Based on James Madison’s advice for states and individuals in Federalist #46, a “refusal to cooperate with officers of the Union” represents an extremely effectively method to bring down federal gun control measures because most enforcement actions rely on help, support and leadership from the states.

Fox News senior judicial analyst Judge Andrew Napolitano agreed. In a televised discussion on the issue, he noted that a single state taking this step would make federal gun laws “nearly impossible” to enforce.

The federal government relies heavily on state cooperation to implement and enforce almost all of its laws, regulations and acts – including gun laws. By simply withdrawing this necessary cooperation, states can nullify in effect many federal actions.
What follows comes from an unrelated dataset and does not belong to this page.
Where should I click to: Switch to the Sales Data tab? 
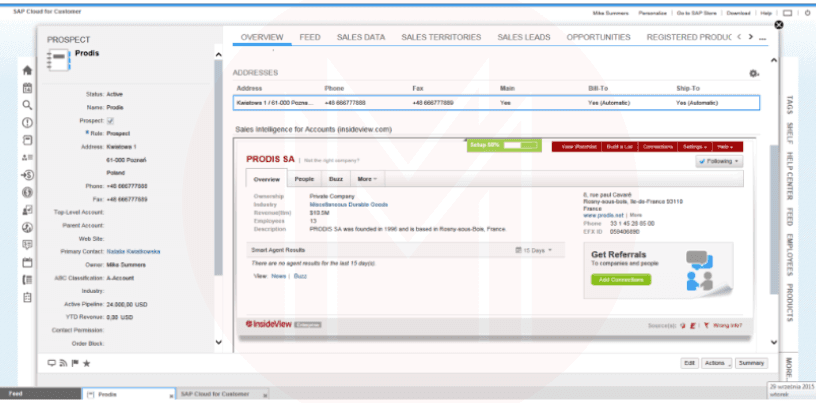(x=361, y=37)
As noted by the National Governor’s Association during the partial government shutdown of 2013, “states are partners with the federal government on most federal programs.”
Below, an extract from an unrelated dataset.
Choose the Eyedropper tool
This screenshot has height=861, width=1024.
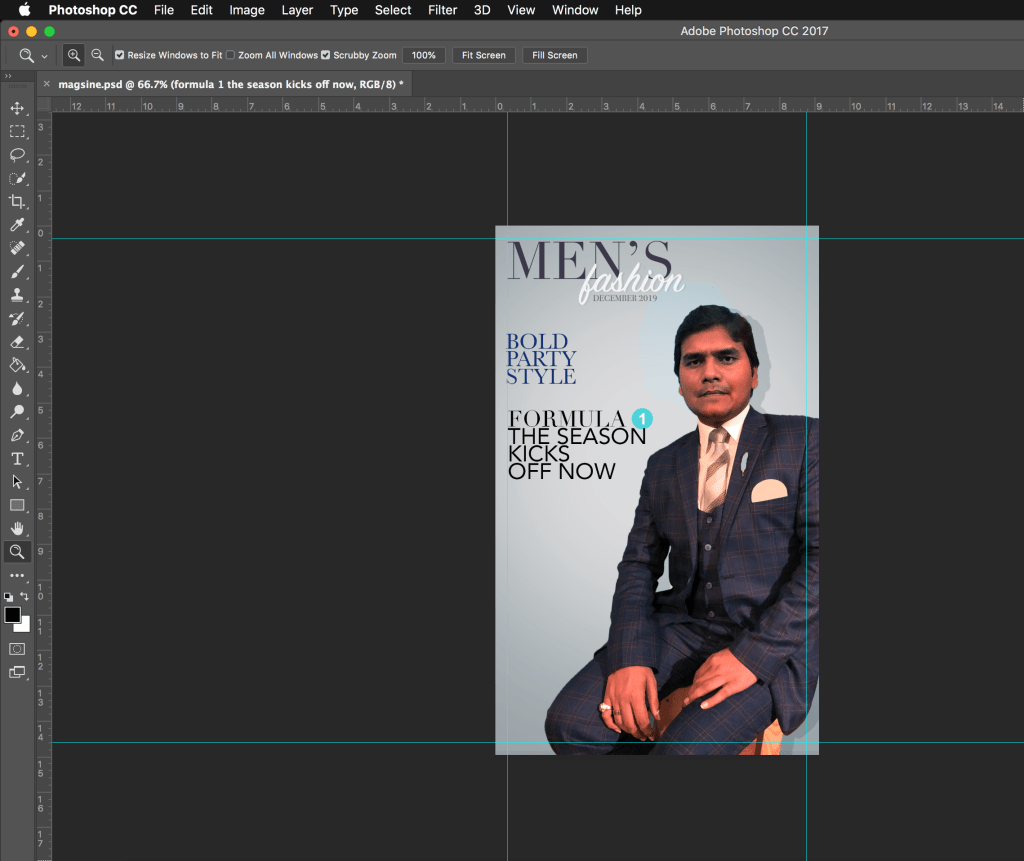17,225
“Partnerships don’t work too well when half the team quits,” said Michael Boldin of the Tenth Amendment Center. “By withdrawing all resources and participation in federal gun control schemes, the states can effectively bring them down.”
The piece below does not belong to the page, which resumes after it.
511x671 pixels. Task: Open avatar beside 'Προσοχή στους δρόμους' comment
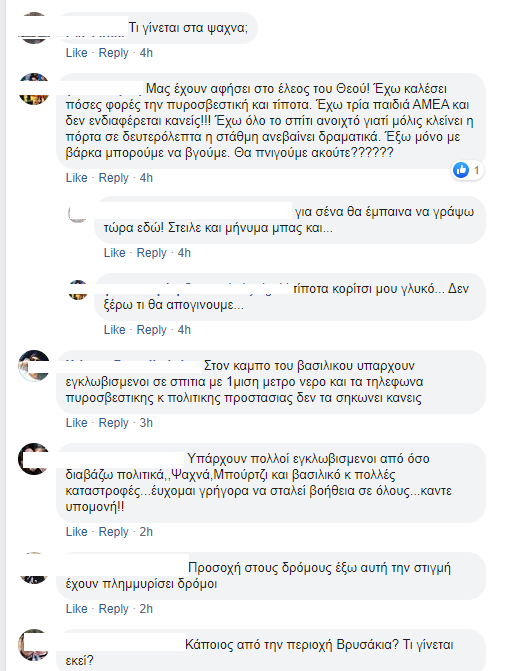pos(34,568)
While many gun rights advocates are not expecting any new federal gun control measures from a Trump administration backed by a Republican House and Senate, there are many federal gun control measures already on the books, dating as far back as 1934.

“This bill draws a line in the sand on federal gun control” said Scott Landreth of “Passage sets the foundation for rejecting every federal gun control measure – past, present, or future.”

Texas has no “assault weapon” law, no registration requirement, no state permit to purchase requirement, no owner license requirement, and no magazine capacity restriction.

The way this could play out is that if the federal government were to enforce any such federal laws in Texas, they would have to try to do it without any help from Texas law enforcement.  This would mean Texas agents or employees wouldn’t knock on a door to serve a warrant, they wouldn’t help with traffic control when the federal agents were trying to conduct an operation, they wouldn’t share information, wouldn’t allow Texas prisons to temporarily hold or detain people arrested, and the like.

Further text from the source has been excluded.